There was a time, a time maybe in the era of my now 70 year old GP’s, where
doctors were not merely people who handed medicines, but who also listened to
what you had to say. They were people whom one took into confidence, who they
entrusted with their secrets and who, no matter what, would always do what was
beneficial for them and not for their bank accounts.
Let alone doctors, no profession is noble anymore. Teaching
was a noble profession, people said, yet all teachers seem to be caring about
is how many tuition they should take in order to rake up more money.

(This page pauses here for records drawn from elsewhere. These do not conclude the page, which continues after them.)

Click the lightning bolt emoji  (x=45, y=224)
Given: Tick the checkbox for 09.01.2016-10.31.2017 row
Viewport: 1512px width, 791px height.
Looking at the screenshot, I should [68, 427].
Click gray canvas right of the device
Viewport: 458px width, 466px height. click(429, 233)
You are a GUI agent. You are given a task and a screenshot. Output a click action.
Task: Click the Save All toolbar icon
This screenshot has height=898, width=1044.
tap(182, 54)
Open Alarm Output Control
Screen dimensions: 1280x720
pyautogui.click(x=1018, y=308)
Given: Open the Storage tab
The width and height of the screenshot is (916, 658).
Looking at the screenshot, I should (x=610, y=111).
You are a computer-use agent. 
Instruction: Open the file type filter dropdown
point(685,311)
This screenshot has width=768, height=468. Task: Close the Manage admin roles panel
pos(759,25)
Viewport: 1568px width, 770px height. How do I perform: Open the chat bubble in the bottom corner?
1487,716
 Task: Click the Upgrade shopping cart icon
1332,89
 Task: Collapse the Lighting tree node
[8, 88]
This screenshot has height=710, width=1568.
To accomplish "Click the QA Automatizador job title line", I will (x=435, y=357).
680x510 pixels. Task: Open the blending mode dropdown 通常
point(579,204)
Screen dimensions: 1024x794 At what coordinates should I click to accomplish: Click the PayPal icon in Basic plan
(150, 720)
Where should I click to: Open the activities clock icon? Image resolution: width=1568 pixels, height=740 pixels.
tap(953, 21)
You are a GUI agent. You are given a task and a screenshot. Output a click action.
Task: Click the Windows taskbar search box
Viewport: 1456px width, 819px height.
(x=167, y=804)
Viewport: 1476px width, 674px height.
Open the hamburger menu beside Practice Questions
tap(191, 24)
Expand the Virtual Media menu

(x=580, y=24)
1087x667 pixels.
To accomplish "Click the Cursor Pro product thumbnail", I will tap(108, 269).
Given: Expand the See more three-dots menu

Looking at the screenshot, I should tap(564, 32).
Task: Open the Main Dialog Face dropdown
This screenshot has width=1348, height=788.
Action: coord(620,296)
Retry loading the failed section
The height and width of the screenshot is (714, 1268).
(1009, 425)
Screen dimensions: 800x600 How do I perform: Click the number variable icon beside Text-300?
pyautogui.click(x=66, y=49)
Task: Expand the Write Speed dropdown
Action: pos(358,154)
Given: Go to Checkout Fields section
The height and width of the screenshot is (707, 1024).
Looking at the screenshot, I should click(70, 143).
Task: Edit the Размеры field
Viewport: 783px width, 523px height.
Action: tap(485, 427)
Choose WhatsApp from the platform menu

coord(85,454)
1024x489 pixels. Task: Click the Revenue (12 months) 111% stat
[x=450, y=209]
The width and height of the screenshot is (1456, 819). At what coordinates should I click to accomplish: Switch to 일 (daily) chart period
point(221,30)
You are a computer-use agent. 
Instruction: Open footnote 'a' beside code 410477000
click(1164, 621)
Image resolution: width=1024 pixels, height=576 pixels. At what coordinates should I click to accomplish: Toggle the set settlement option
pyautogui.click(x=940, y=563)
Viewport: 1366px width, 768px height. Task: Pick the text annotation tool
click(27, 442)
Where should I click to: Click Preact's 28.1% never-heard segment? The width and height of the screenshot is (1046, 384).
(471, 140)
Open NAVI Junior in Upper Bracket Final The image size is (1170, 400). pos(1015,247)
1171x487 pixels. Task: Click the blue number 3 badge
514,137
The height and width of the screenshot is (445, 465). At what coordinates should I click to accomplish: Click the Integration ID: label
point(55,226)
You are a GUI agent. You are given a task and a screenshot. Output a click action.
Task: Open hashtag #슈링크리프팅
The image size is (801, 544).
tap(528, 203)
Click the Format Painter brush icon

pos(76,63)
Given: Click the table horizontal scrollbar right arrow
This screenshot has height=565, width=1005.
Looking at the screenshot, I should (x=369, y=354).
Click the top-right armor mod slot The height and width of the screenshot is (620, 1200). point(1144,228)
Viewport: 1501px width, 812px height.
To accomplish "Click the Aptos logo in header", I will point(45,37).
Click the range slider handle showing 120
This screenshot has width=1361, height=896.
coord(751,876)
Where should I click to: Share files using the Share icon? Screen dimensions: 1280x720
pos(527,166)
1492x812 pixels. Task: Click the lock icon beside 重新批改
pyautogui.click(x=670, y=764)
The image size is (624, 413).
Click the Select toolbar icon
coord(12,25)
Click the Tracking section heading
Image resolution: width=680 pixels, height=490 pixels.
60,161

Journalism was a calling, they said, yet there is hardly any news today that
benefits the common man without dividing him by his religion or political
choice. More than half of the people in
a newsroom are either stuck in the job, just
there for the heck of it or for the power of being the press. Some are even
there just to pull the others down, establishing their supremacy & displaying
their enviable talent of sycophancy.
Maybe it’s
time for all of us to get a reality check the size of Antarctica. Maybe it’s time to prioritize. Maybe its time
for us to think beyond our bank accounts, beyond our salaries, beyond petty
office politics and really work. Maybe it’s time for us doctors to focus less
on becoming chartered accountants and more of healers, for teachers to remember
that the future of the country is under their tutelage and for the media to
remember that stories come from people and that listening rather than shouting,
is always an asset. Just let’s not forget what our duty is. We may not like
being a doctor, or a journalist or even an engineer, but if we have a duty
towards something, that must be done, fully & perfectly.